── 原文 ──
中高年齢者等の雇用の促進に関する特別措置法
法令番号: 法律第68号
公布年月日: 昭和46年5月25日
法令の形式: 法律

提案理由 (AIによる要約)

高度経済成長に伴い雇用失業情勢は改善され、労働力不足基調となったが、中高年齢者や雇用機会の乏しい地域では、なお就職が容易でない状況が続いている。この状況に対処するため、失業対策制度のあり方について検討を行い、雇用審議会の答申を得た。中高年齢者が多年の職業経験で得た知識を活かすことが重要との観点から、失業対策事業への依存から脱却し、民間雇用での能力発揮を促進する特別措置を講ずることとした。具体的には、雇用率の設定や給付金・融資の配慮、求職手帳の発給、職業訓練の実施等を通じて中高年齢者の雇用促進を図るものである。

参照した発言:
第65回国会 衆議院 本会議 第15号

審議経過

第65回国会

衆議院
(昭和46年3月9日)
(昭和46年3月23日)
(昭和46年4月21日)
参議院
(昭和46年4月23日)
衆議院
(昭和46年4月27日)
参議院
(昭和46年5月6日)
衆議院
(昭和46年5月10日)
(昭和46年5月11日)
参議院
(昭和46年5月13日)
(昭和46年5月18日)
(昭和46年5月19日)
(昭和46年5月24日)
中高年齢者等の雇用の促進に関する特別措置法をここに公布する。
御名御璽
昭和四十六年五月二十五日
内閣総理大臣 佐藤栄作
法律第六十八号
中高年齢者等の雇用の促進に関する特別措置法
目次
第一章
総則(第一条―第三条)
第二章
中高年齢者に対する特別措置(第四条―第十一条)
第三章
中高年齢失業者等に対する特別措置(第十二条―第二十三条)
附則
第一章 総則
(目的)
第一条 この法律は、中高年齢者等に係る雇用及び失業の状況にかんがみ、これらの者がその能力に適合した職業につくことを促進するための特別の措置を講ずることにより、その職業の安定を図ることを目的とする。
(定義)
第二条 この法律において「中高年齢者」とは、労働省令で定める年齢以上の者をいう。
2 この法律において「中高年齢失業者等」とは、労働省令で定める範囲の年齢の失業者その他就職が特に困難な労働省令で定める失業者をいう。
3 この法律において「特定地域」とは、中高年齢者である失業者が就職することが著しく困難である地域として労働大臣が指定する地域をいう。
(船員に対する適用除外)
第三条 この法律は、船員職業安定法(昭和二十三年法律第百三十号)第六条第一項に規定する船員については、適用しない。
第二章 中高年齢者に対する特別措置
(適職の研究等)
第四条 労働大臣は、中高年齢者の能力に適合した職業、中高年齢者の労働能力の開発方法その他中高年齢者の雇用の促進に関し必要な事項について、調査、研究及び資料の整備に努めるものとする。
(求人者等に対する指導及び援助)
第五条 公共職業安定所は、中高年齢者にその能力に適合する職業を紹介するため必要があるときは、求人者に対して、年齢その他の求人の条件について指導するものとする。
───
=== 依頼内容 1 ===
原文のうち「2 この法律において「中高年」で始まり「について指導するものとする。」まで続く部分を、「労働大臣」を「厚生労働大臣」に差し替えて書き出してください。
=== 依頼内容 2 ===
原文によると、この法律を公布した際の内閣総理大臣は誰ですか。
以下の記録は参照しなくてかまいません。
── 提供された記録 ──
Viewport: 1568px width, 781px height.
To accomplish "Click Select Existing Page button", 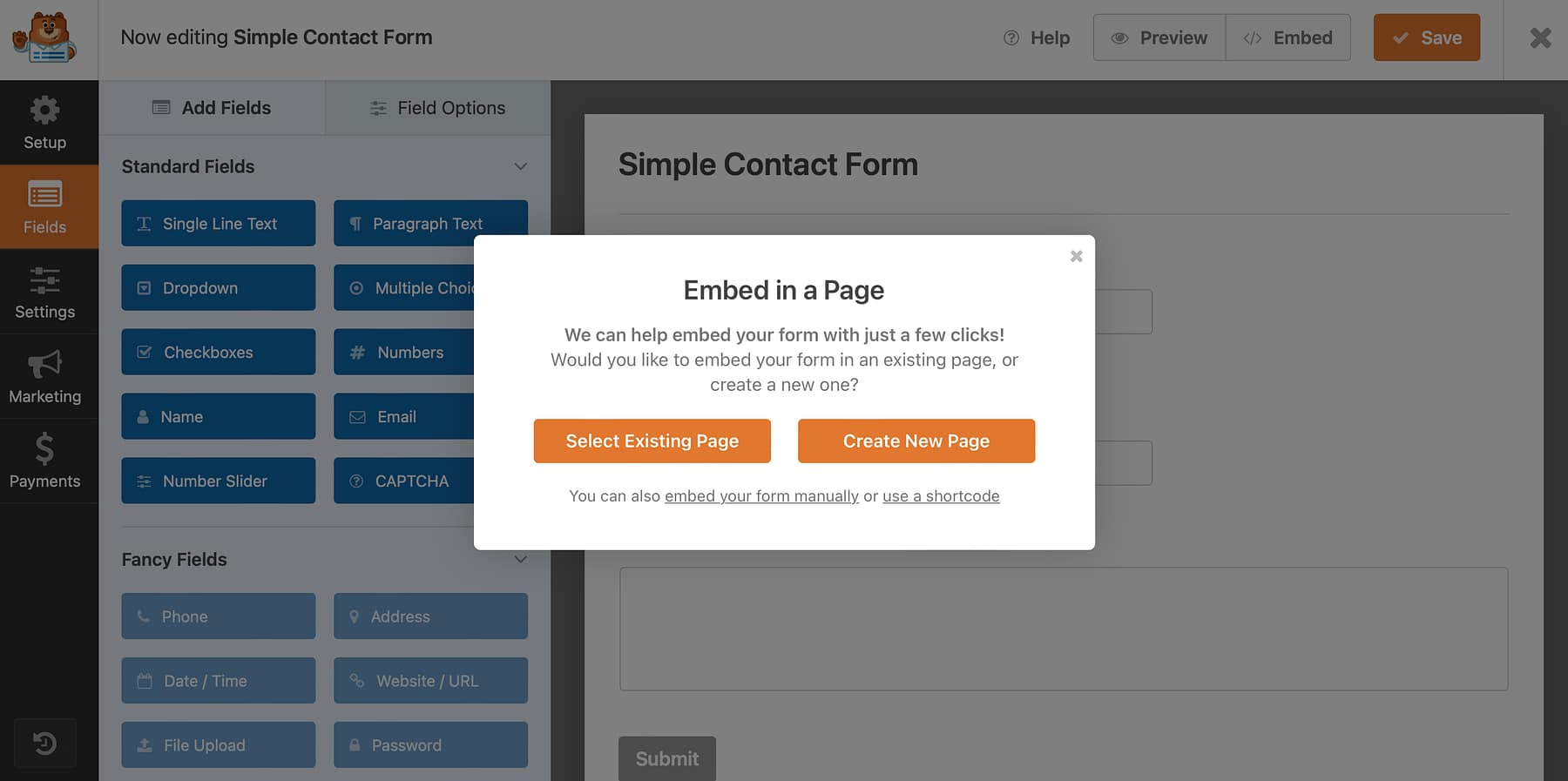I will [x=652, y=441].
───
── 提供された記録 ──
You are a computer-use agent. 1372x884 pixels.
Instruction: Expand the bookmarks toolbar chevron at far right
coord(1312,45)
───
── 提供された記録 ──
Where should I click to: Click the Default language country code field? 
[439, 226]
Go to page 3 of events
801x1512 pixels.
───
=== 回答全文 1 ===
2 この法律において「中高年齢失業者等」とは、労働省令で定める範囲の年齢の失業者その他就職が特に困難な労働省令で定める失業者をいう。
3 この法律において「特定地域」とは、中高年齢者である失業者が就職することが著しく困難である地域として厚生労働大臣が指定する地域をいう。
(船員に対する適用除外)
第三条 この法律は、船員職業安定法(昭和二十三年法律第百三十号)第六条第一項に規定する船員については、適用しない。
第二章 中高年齢者に対する特別措置
(適職の研究等)
第四条 厚生労働大臣は、中高年齢者の能力に適合した職業、中高年齢者の労働能力の開発方法その他中高年齢者の雇用の促進に関し必要な事項について、調査、研究及び資料の整備に努めるものとする。
(求人者等に対する指導及び援助)
第五条 公共職業安定所は、中高年齢者にその能力に適合する職業を紹介するため必要があるときは、求人者に対して、年齢その他の求人の条件について指導するものとする。

=== 回答全文 2 ===
佐藤栄作です。